Section 8.1 of the PSA provides, in pertinent part: "each party shall be solely responsible for his or her legal . . . fees incurred in connection with the negotiation and execution of this Agreement and obtaining a Judgment of Divorce." We do not understand how plaintiff could have appropriately certified, by referencing the check, that defendant owed plaintiff money for her ex-husband's counsel fees. --------
Further, in Delaware Valley Wholesale Florist, Inc. v. Addalia, 349 N.J. Super. 228, 232-33 (App. Div. 2002), we held that forgery constituted a meritorious defense. That case concerned a guaranty of corporate indebtedness where the defendant claimed her signature on the guaranty was forged. Id. at 229. The defendant failed to answer the complaint and an arbitration award was entered in plaintiff's favor. Id. at 230. The defendant moved to set aside the award, but the trial court denied her motion. Ibid. Ultimately, the defendant's former husband admitted to signing defendant's name on the document, but claimed he did so with her permission. Ibid. While the judgment in Addalia arose from the defendant's failure to appear at the arbitration, we analogized that situation to a "judgment [on] . . . a motion to vacate[, which] 'should be viewed with great liberality, and every reasonable ground for indulgence is tolerated to the end that a just result is reached.'" Id. at 232 (citations omitted). Thus, we concluded the defendant's forgery claim was a "meritorious defense worthy of judicial determination." Id. at 233.
Here, defendant asserts her signature on the separate signature page of the October 15, 2010 loan agreement was forged.

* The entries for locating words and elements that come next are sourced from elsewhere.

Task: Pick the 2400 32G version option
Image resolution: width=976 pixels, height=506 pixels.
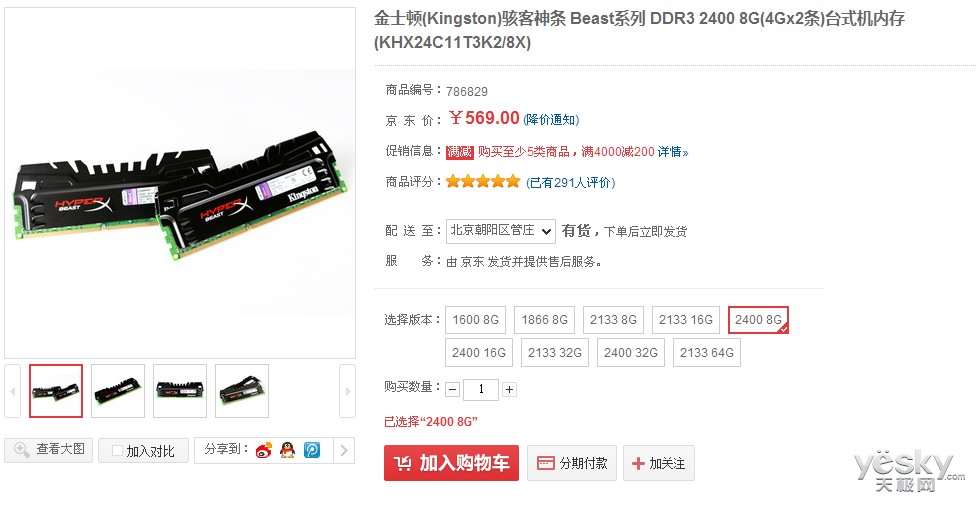Action: point(631,353)
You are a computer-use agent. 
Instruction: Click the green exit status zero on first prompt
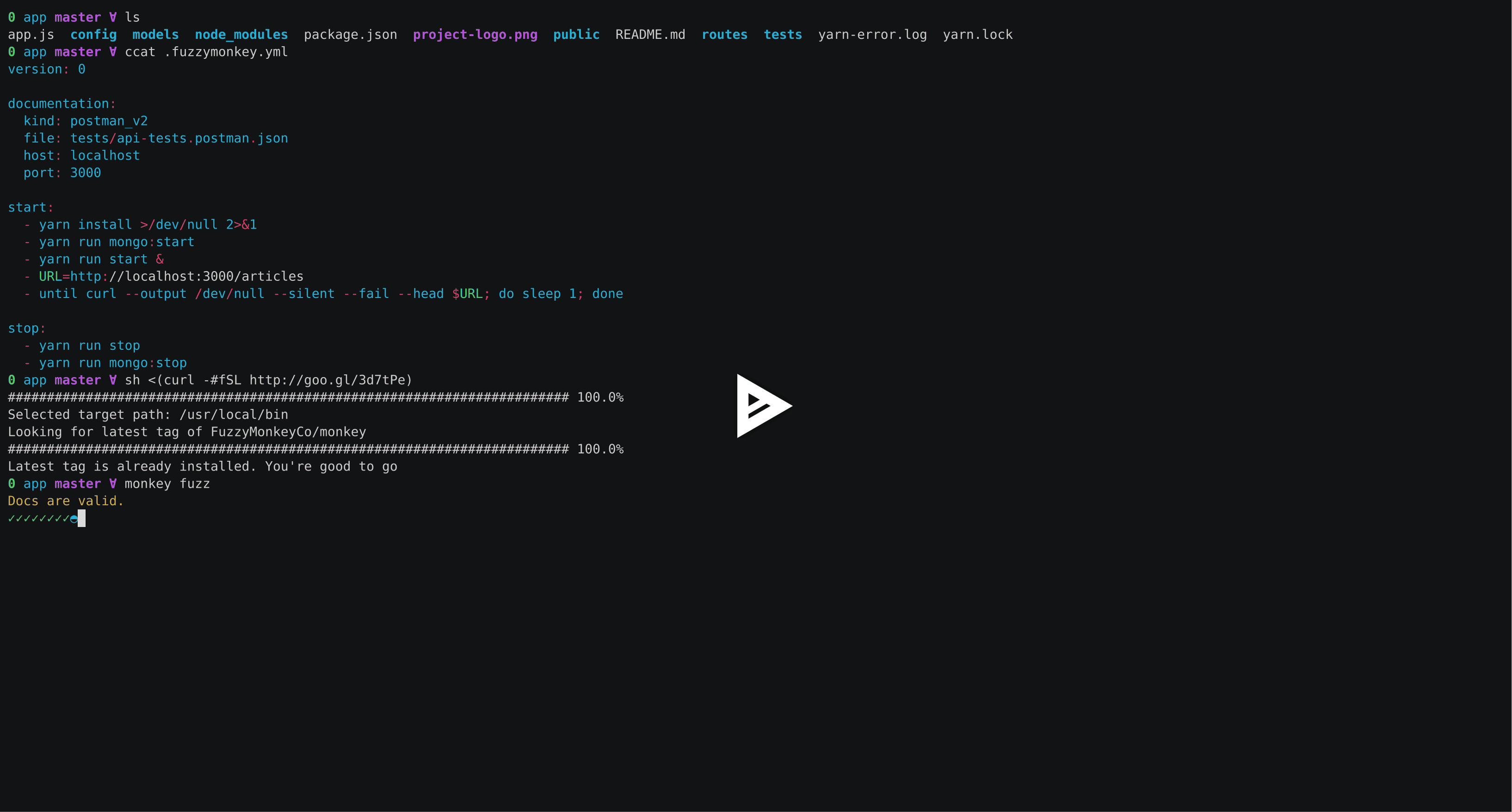tap(11, 17)
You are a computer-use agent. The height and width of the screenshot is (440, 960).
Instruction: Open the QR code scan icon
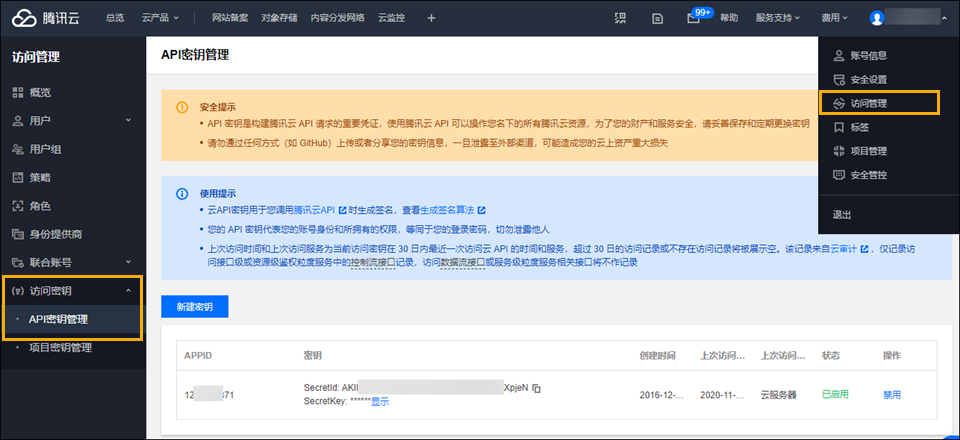pos(620,18)
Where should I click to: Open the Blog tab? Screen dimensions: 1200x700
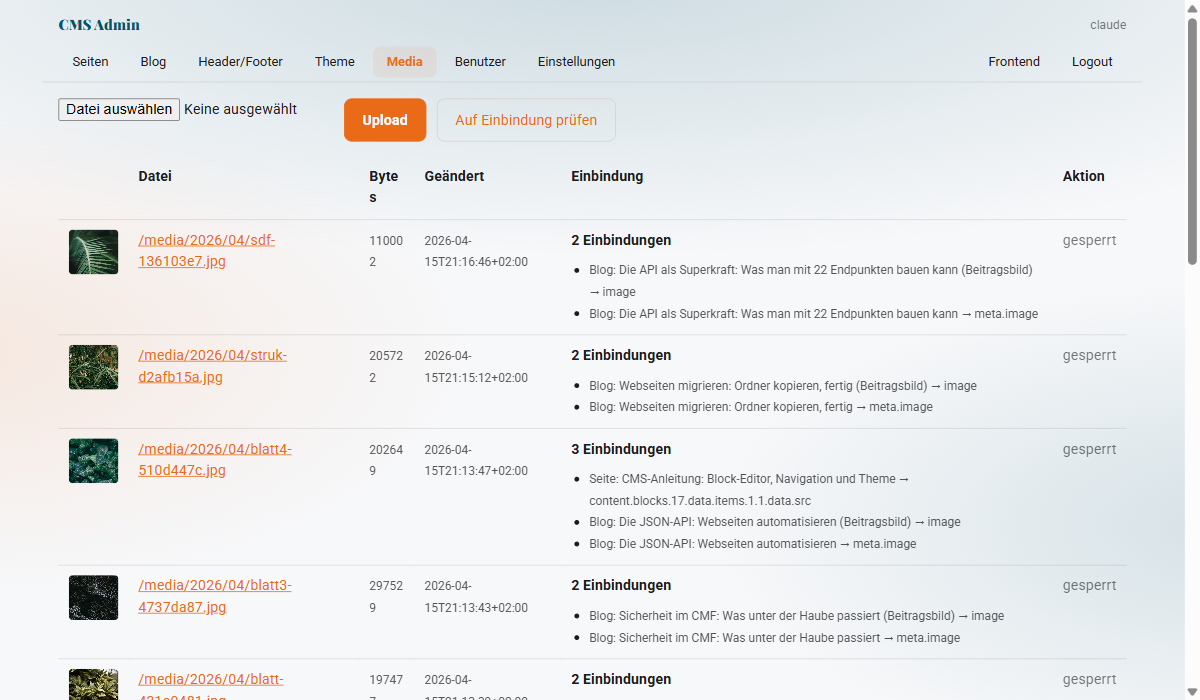(153, 61)
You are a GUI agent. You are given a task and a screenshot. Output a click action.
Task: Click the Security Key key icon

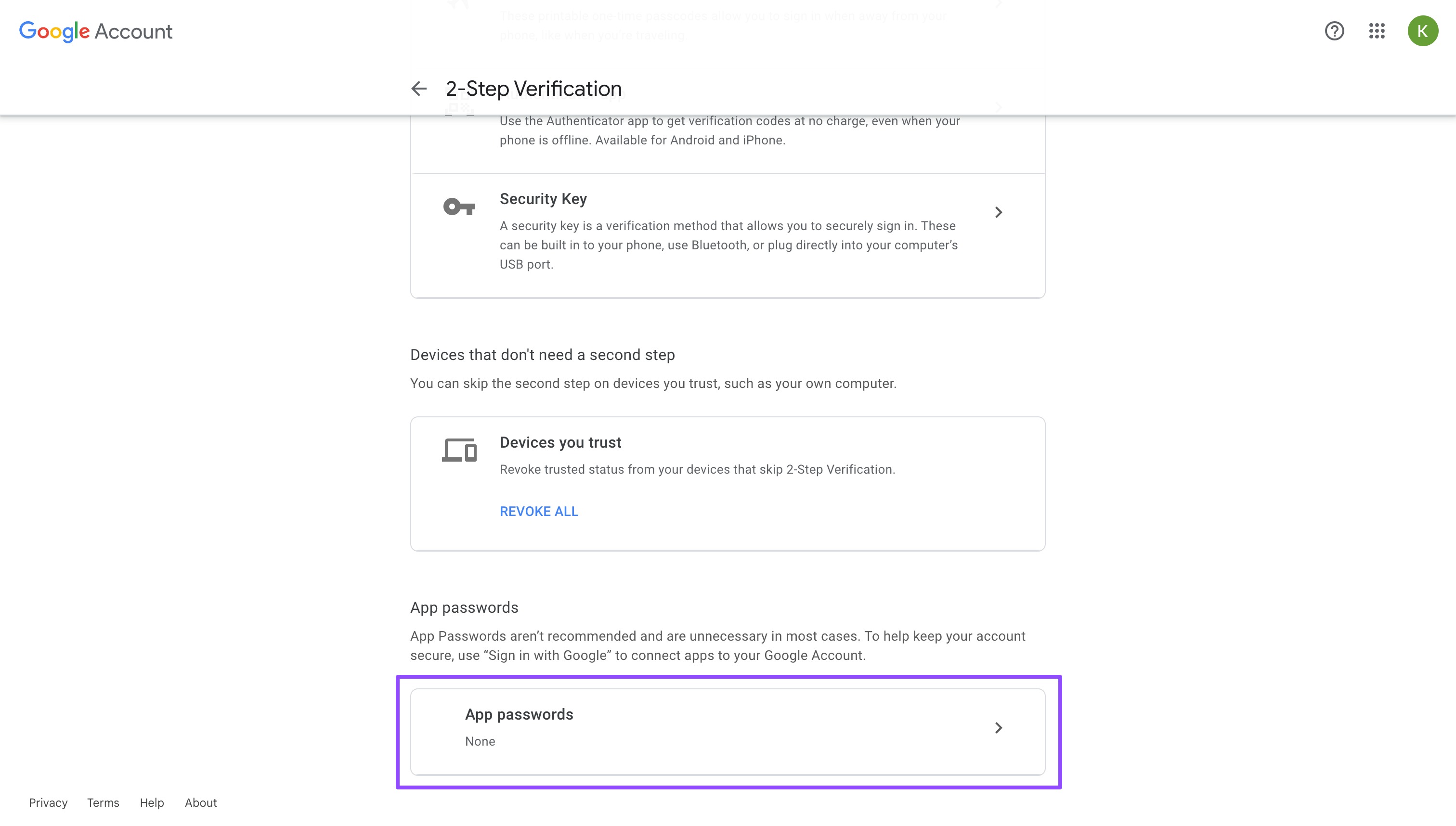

In support, she notes the first page of the agreement explicitly states "[t]his agreement is between: Christina Kempa . . . and Perry Ford." Defendant is not identified as a party to the agreement. Although in Addalia the former husband admitted to forging the defendant's signature, and there is no such admission here, the forgery determination is an issue for the trier of fact.
In sum, we find the trial court mistakenly exercised its discretion in denying defendant's motion where, as here, she has asserted meritorious defenses. Accordingly, we reverse and remand the matter to the trial court. On remand, the trial court shall enter an order vacating the final judgment, solely as to defendant, forthwith. Defendant may then file a responsive pleading within fourteen days, and the trial court shall conduct a case management conference within thirty days to set an appropriate discovery schedule.
Reversed and remanded for proceedings consistent with this opinion. We do not retain jurisdiction. I hereby certify that the foregoing is a true copy of the original on file in my office.